Data listing:
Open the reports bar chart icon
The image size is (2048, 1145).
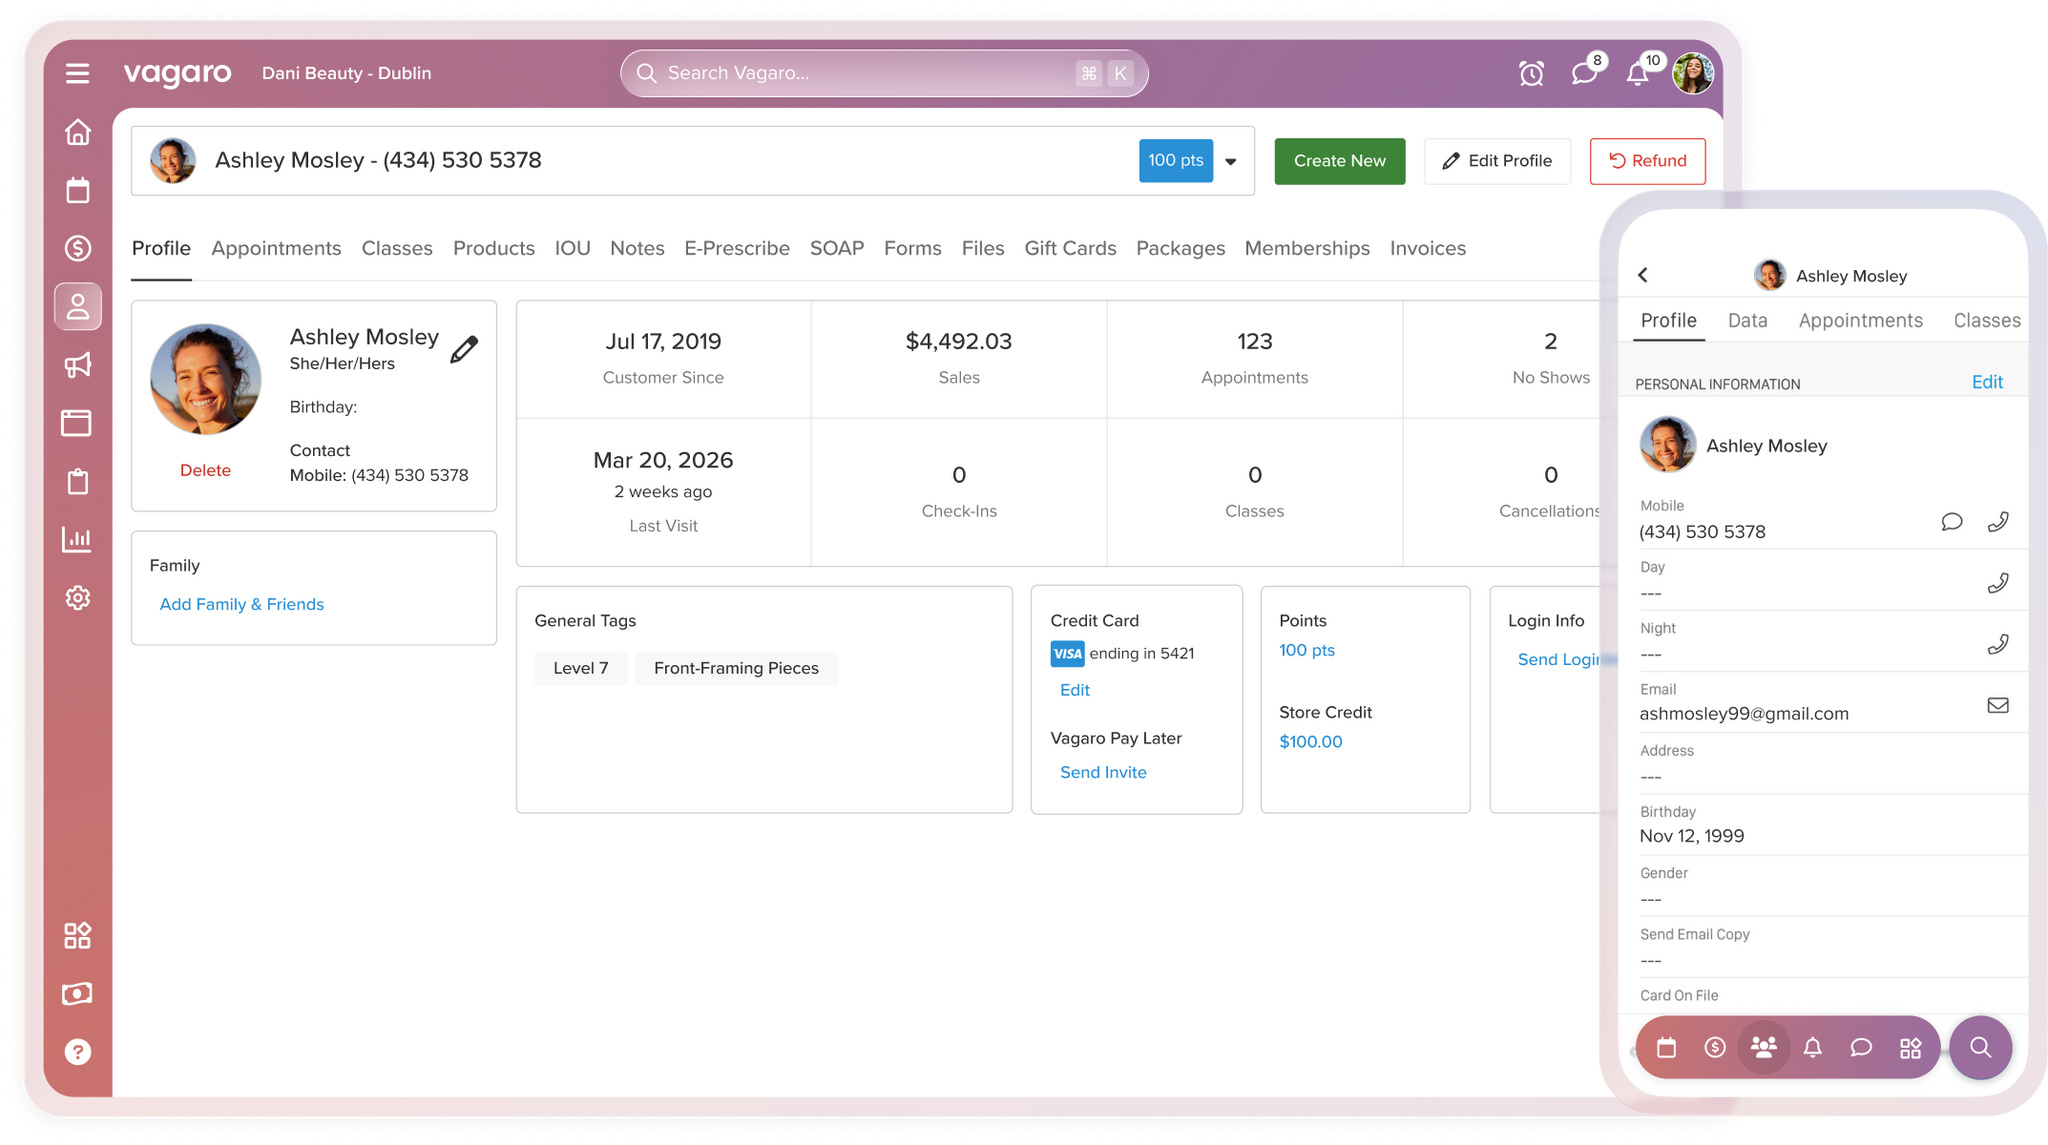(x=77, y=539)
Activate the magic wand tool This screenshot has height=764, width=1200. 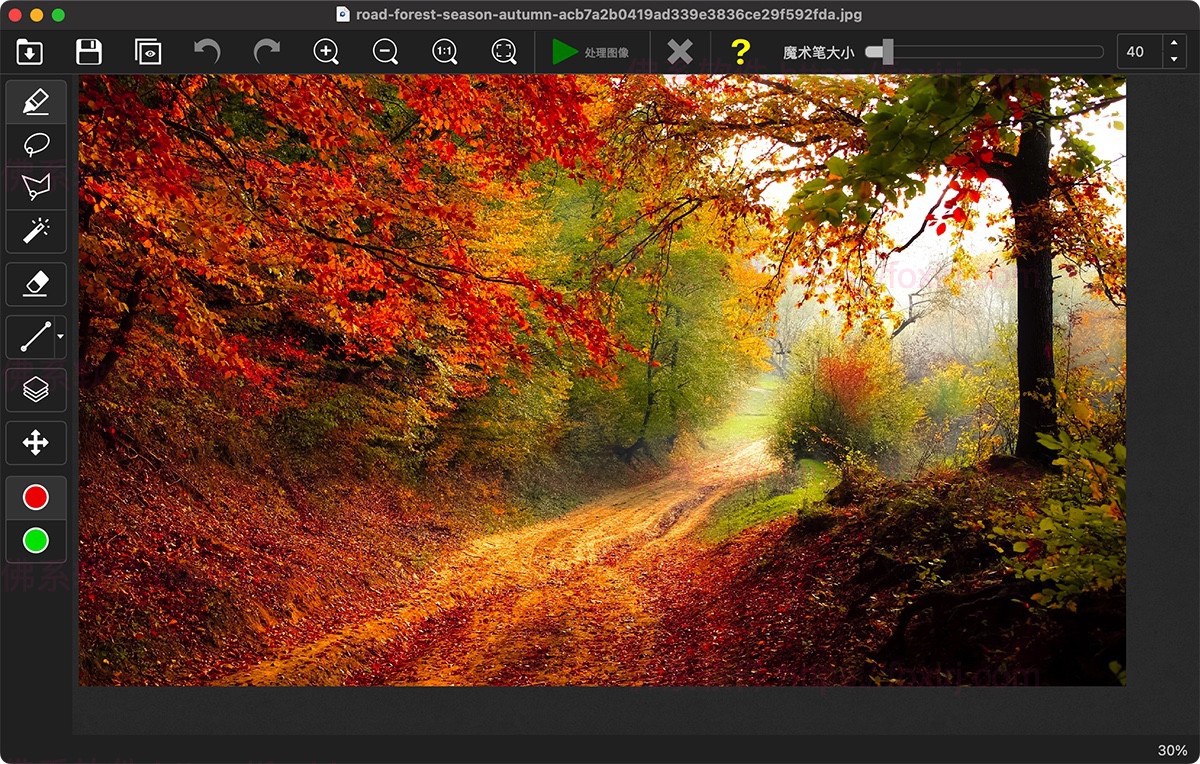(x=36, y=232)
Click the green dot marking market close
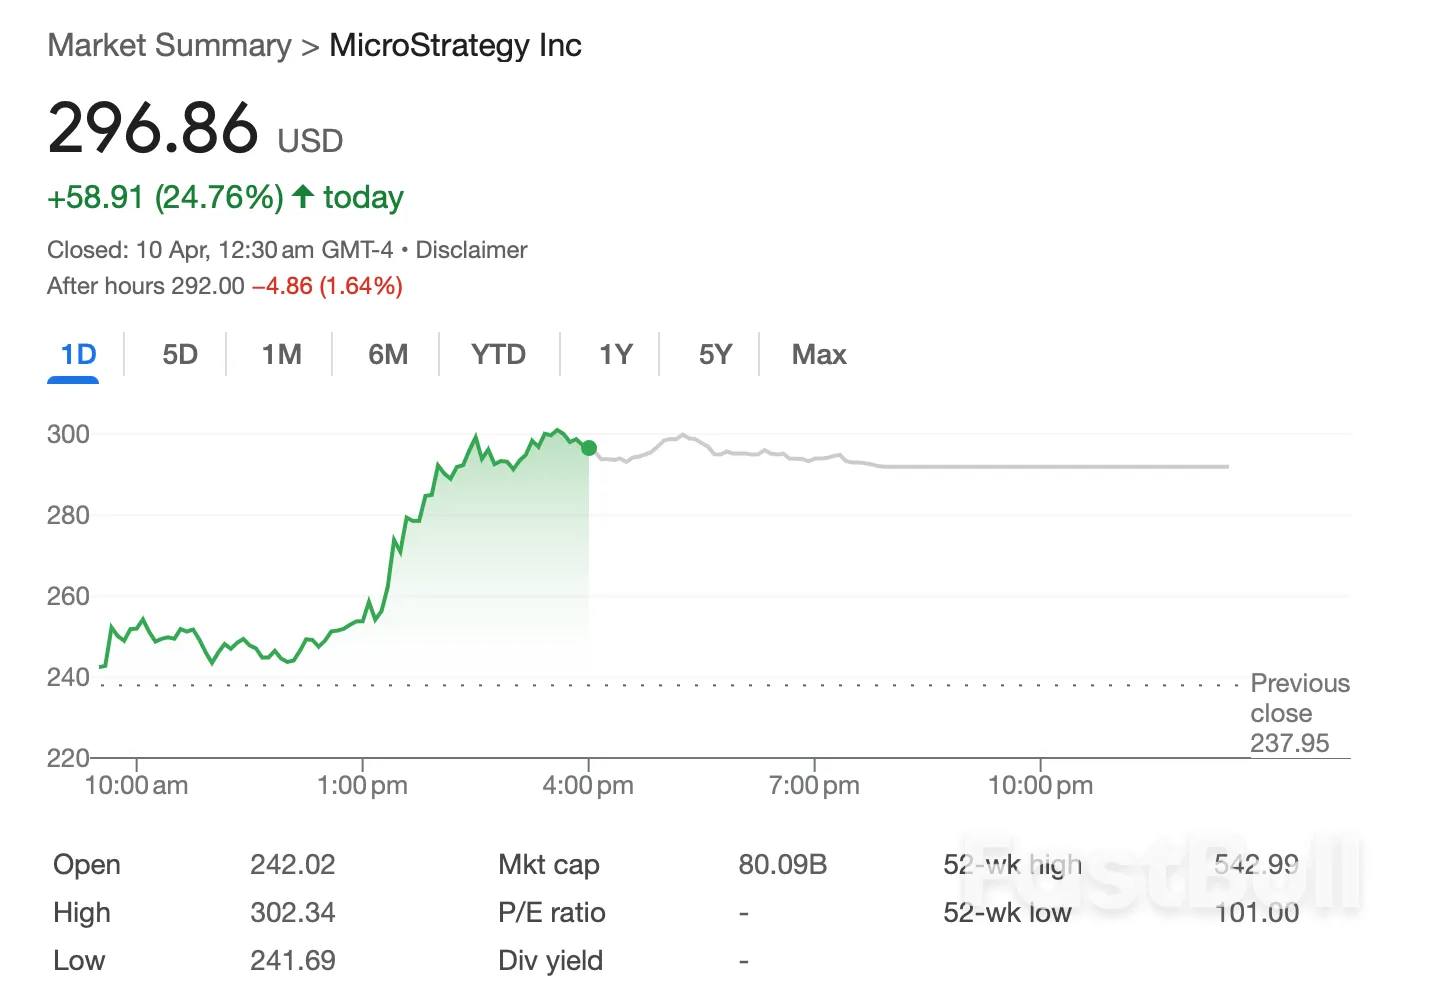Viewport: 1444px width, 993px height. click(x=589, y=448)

* * *

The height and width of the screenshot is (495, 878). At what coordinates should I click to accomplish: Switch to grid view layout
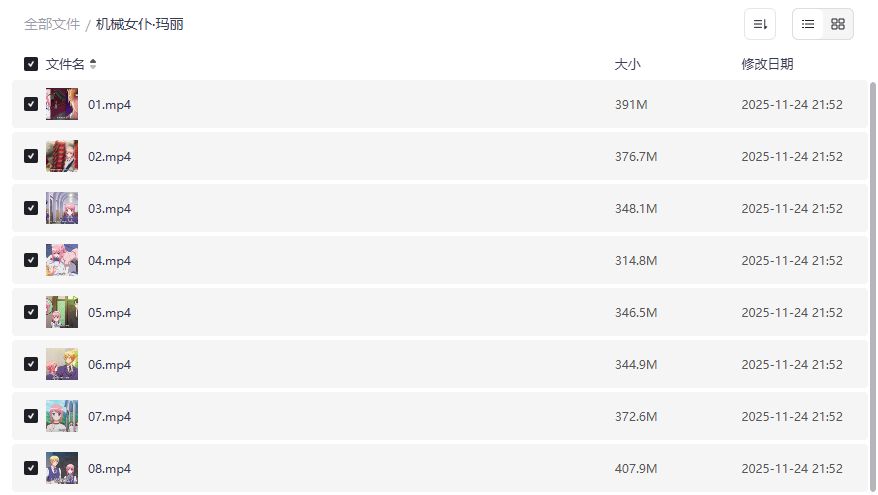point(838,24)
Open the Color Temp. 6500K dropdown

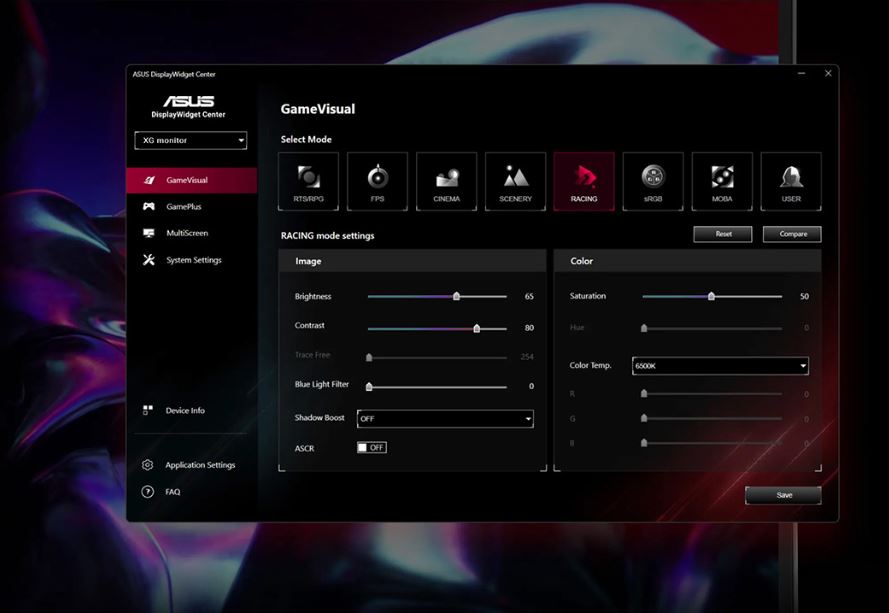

==

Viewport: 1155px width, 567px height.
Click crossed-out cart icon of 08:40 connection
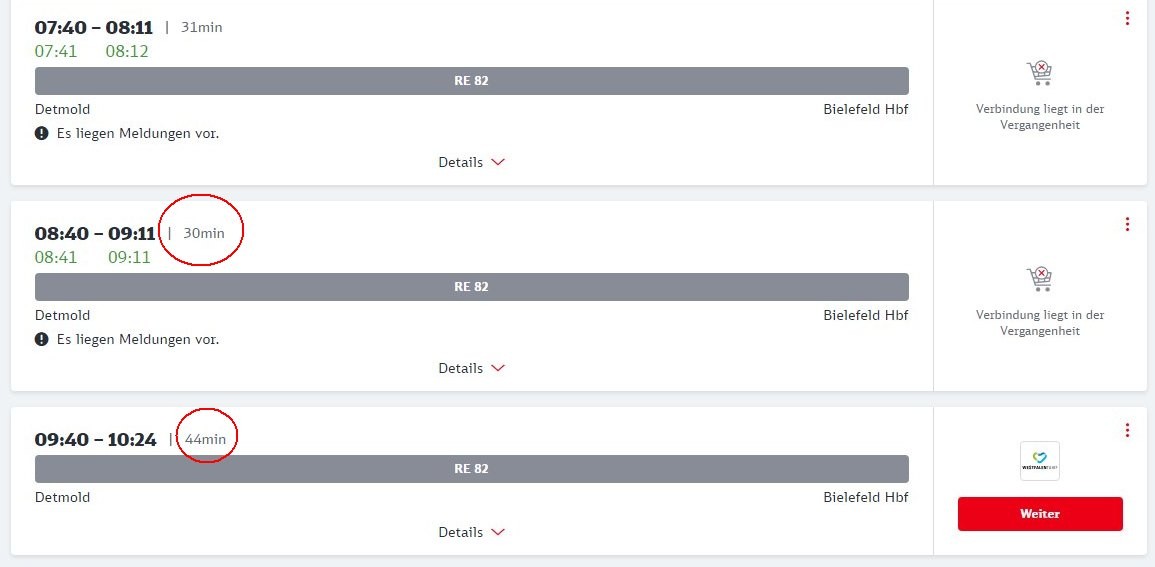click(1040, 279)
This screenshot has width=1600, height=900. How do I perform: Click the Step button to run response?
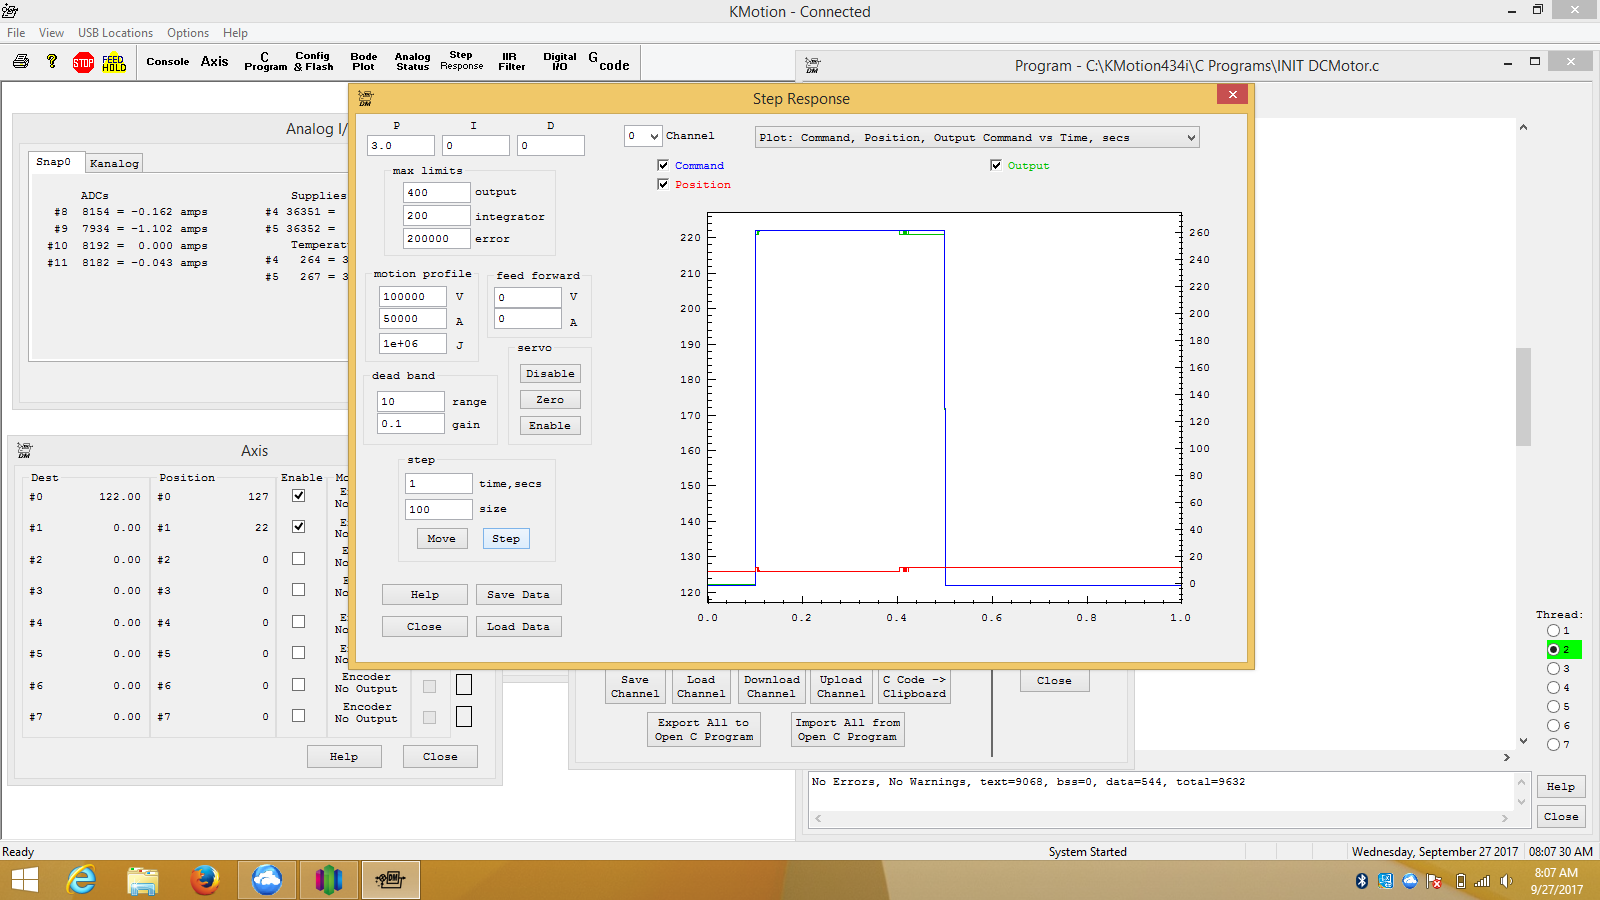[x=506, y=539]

Problem: List the lines of the entries that include "Open".

Task answer:
Open the reports bar chart icon
Open the Color Temp. 6500K dropdown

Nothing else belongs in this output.